Although Perlman smiled at Manny, he addressed the whole group. “I’d prefer it if only survivors came in today. Your spouse is welcome if you feel you need them, but if you can come in alone, that’s even better.” He lowered his voice to say to Carla, “So why don’t you come in with me?” Perlman offered his hand.

“I’ll wait out here,” Manny said.

She took Perlman’s hand. His fair skin was covered with freckles: light brown spots on a pink background. She thought him ugly. In an oversized, clownish friendly way — but he was still ugly. Perlman kept hold of her hand as they walked into the lobby and down the hallway to the conference room. He swung it back and forth gently, as if they were skipping into a playground. “Come by car?” was his only question. He nodded at her answer.

The room wasn’t as big as she expected and it appeared unfurnished despite the presence of more than fifty folding chairs, the majority still unopened and propped against the rear wall. There were no tables, no lamps, only the chairs, arranged not in neat rows facing in one direction, but haphazardly, at odd angles, sometimes in opposition, sometimes side by side. Apparently thoughtless hotel employees had simply set up a few chairs without rhyme or reason and dumped the rest. Other than the same blue carpet that was in the lobby there was nothing to distinguish it from a storeroom. Carla looked at Perlman, expecting him to be angry.

“Let’s arrange these in a circle if we can,” Perlman said mildly to the woman with the clipboard. “If you want you can sit next to me,” he said to Carla. He tapped the black man who had spoken to Carla on the shoulder. “Can I deputize you to help me with the chairs?” He gestured at two more men. “And you gentlemen? Let’s get them in a circle, even if we have to make them two rows deep.”

Soon almost everybody was busy clanking the chairs as they tried to manage the unfolding and placement. Someone had the idea to space them so that the second row was centered on the gaps of the first, allowing better sight lines. While people moved about there were hellos and hugs of recognition. Many of them seemed to know each other. Carla didn’t. She was disturbed by this until she remembered that the others had been together in the hospital, treated in the emergency rooms and released to be housed in motels, or kept in semiprivate rooms, wandering in and out, talking in the hall, smoking cigarettes in the lounge, sipping coffee in the cafeteria. She was the only one who had been given a private room; she couldn’t have walked out even if she had felt like seeing anyone, and no survivors visited her. Why should they? They had all become friends that first horrible night while she was drugged and alone.

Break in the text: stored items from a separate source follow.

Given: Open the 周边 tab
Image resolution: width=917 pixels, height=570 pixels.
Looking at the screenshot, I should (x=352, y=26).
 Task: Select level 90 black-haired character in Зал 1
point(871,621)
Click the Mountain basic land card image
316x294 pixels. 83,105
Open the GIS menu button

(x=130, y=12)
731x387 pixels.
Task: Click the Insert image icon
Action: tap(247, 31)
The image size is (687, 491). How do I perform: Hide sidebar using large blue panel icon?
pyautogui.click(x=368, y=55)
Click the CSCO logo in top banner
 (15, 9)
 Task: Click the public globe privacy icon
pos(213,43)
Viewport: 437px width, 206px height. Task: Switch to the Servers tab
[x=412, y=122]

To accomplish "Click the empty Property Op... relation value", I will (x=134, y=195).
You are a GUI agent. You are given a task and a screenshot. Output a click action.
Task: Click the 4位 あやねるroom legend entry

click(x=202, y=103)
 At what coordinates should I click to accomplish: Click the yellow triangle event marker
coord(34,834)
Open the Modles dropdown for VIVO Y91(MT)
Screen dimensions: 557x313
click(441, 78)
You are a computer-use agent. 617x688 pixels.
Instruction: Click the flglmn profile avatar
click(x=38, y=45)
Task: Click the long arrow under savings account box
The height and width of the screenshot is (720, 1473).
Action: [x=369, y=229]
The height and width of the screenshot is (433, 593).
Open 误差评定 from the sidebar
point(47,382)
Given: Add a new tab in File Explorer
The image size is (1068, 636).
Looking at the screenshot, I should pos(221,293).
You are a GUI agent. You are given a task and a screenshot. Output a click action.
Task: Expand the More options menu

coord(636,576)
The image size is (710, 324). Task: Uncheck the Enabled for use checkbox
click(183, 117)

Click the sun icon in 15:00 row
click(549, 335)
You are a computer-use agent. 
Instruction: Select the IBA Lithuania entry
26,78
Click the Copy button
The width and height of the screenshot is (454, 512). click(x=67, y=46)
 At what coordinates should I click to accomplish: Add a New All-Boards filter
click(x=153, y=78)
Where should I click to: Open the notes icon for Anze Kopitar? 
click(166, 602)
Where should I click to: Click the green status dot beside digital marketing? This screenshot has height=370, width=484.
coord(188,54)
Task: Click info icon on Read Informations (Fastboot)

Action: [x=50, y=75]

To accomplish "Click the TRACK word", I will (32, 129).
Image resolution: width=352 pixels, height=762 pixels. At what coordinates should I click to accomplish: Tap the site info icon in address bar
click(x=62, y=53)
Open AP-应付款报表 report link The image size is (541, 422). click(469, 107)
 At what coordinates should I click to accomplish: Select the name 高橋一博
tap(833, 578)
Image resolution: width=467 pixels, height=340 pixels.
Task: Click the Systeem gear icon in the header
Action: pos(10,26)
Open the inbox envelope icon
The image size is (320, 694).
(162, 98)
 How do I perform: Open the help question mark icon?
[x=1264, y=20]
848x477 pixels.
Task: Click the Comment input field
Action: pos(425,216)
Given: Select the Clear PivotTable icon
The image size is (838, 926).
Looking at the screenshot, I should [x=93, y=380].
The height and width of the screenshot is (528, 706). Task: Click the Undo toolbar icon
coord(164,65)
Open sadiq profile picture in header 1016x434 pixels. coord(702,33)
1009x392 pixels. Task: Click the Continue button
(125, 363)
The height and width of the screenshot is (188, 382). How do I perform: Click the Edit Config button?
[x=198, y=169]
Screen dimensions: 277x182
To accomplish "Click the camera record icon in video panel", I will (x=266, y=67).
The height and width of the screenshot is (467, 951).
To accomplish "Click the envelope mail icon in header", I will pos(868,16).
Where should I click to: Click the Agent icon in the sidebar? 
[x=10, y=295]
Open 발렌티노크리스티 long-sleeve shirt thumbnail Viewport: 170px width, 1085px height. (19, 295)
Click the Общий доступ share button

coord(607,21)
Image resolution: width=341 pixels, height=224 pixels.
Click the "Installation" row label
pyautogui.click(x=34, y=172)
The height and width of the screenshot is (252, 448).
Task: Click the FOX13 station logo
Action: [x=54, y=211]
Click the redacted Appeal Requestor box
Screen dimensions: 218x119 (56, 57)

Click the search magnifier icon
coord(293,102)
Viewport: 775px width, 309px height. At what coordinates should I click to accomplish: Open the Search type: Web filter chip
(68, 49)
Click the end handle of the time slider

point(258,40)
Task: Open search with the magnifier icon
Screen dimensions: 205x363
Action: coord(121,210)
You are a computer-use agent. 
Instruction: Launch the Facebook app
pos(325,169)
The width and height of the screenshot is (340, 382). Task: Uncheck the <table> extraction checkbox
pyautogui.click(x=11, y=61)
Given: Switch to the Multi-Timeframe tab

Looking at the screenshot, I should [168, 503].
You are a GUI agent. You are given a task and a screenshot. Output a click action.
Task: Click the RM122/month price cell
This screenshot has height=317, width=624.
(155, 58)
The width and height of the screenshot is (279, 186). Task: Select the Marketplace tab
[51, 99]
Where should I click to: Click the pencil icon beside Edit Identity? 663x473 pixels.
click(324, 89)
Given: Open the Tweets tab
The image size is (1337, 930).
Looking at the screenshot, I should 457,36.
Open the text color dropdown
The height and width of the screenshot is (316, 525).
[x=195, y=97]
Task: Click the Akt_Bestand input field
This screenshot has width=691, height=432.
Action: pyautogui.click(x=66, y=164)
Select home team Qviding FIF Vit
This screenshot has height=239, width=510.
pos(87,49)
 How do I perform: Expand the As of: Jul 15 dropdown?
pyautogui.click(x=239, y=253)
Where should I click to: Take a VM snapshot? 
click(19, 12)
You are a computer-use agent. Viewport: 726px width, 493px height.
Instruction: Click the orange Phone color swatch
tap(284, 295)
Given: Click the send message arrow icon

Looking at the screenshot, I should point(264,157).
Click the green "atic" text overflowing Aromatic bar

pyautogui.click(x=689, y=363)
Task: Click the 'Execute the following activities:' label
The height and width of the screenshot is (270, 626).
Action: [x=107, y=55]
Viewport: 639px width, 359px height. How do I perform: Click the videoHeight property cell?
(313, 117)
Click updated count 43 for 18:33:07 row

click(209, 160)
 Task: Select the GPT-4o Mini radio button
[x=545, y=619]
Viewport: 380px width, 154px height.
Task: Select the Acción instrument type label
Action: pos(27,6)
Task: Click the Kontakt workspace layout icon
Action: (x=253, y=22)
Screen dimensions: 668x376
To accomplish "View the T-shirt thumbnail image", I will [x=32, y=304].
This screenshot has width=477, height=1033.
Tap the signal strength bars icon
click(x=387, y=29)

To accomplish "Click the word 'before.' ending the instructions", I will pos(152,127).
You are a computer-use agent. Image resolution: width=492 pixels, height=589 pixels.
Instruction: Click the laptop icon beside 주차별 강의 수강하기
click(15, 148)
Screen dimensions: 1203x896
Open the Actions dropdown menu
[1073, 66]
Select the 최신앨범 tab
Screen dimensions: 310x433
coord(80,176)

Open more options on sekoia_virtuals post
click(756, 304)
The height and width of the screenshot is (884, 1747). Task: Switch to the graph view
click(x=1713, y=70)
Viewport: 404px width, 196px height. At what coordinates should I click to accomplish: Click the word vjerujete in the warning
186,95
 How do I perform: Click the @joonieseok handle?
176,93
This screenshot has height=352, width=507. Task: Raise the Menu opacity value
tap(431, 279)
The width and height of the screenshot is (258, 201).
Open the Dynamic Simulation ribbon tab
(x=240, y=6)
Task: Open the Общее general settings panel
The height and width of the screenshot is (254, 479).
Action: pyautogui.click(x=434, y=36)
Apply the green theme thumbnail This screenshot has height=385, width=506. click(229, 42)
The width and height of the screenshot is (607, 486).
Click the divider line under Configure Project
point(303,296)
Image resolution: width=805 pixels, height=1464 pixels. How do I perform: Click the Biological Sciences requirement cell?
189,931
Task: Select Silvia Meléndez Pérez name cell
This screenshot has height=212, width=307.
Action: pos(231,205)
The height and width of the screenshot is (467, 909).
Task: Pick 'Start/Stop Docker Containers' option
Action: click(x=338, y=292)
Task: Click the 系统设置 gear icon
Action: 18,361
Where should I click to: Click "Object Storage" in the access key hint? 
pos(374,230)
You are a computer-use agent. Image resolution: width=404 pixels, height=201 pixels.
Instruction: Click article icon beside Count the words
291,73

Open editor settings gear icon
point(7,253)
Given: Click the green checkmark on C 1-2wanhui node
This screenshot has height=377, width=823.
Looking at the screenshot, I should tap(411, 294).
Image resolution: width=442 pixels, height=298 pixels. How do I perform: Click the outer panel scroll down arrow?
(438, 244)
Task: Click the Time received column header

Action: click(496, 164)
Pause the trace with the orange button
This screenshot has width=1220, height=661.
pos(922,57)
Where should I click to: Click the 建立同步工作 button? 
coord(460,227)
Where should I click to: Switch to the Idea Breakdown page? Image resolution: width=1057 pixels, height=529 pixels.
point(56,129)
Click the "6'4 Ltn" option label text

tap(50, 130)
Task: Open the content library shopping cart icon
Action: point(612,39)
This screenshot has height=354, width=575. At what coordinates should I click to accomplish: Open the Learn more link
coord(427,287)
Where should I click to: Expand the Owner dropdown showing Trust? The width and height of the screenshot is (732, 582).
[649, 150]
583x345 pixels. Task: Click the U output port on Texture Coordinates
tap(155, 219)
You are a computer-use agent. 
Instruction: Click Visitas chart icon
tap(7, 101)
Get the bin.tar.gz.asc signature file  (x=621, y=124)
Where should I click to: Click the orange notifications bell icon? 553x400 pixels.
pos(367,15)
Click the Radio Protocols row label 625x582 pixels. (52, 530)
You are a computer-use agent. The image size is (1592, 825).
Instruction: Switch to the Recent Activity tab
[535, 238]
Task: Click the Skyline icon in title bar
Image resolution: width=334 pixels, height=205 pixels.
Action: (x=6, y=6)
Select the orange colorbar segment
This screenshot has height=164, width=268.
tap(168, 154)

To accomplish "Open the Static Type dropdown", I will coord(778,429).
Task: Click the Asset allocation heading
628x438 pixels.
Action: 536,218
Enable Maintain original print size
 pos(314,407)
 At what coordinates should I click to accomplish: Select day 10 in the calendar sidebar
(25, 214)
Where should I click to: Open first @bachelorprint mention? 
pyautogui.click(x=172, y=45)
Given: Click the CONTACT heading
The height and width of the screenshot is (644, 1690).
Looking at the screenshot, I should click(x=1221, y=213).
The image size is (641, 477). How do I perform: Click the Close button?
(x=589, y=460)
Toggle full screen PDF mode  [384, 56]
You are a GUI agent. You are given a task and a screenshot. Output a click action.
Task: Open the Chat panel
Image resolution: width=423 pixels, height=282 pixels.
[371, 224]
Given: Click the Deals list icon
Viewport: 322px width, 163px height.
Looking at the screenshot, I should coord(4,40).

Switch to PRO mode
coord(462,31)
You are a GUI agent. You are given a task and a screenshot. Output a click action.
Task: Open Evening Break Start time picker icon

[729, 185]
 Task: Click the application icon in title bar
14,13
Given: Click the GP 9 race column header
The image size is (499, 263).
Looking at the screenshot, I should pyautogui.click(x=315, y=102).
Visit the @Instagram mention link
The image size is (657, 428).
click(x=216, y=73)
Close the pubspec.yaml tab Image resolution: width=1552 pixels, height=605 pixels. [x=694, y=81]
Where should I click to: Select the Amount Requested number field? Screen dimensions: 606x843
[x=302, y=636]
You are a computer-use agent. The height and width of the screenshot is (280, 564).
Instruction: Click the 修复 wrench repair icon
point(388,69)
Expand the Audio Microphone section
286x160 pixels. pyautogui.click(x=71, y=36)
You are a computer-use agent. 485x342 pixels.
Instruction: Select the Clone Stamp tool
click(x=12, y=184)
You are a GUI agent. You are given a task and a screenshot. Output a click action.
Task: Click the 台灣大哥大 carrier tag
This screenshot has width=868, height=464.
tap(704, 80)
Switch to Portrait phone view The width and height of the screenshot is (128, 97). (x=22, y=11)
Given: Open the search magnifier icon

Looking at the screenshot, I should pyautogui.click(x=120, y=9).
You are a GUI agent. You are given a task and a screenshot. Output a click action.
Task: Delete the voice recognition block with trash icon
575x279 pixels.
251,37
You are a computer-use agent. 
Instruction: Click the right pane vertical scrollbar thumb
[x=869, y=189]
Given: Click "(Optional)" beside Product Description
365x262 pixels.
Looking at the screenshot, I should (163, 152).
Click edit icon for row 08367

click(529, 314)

She didn’t accept Perlman’s offer to sit beside him. She took a chair in the second row at the back toward the corner and watched the friendly survivors. To her they were happy. Not hurt by the accident; they had been softened. On the plane they had moved with the stiff protected motions of strangers; in this room they brushed shoulders easily and smiled at each other with their eyes, like tipsy cousins at a wedding. For what seemed to be a long time the room buzzed from dozens of conflicting conversations. Carla stayed silent and looked through the turned heads at Perlman. After delegating the work of setting up, he had taken a seat, folded his hands in his lap and watched. He noticed that Carla had her eyes on him and gestured for her to come beside him. Carla shook her head. She tensed up, ready to run for the door if he came her way. Instead he smiled. He didn’t interrupt all the conversations. He waited. Gradually people fell silent, suppressing others, until Anally only one person was still talking.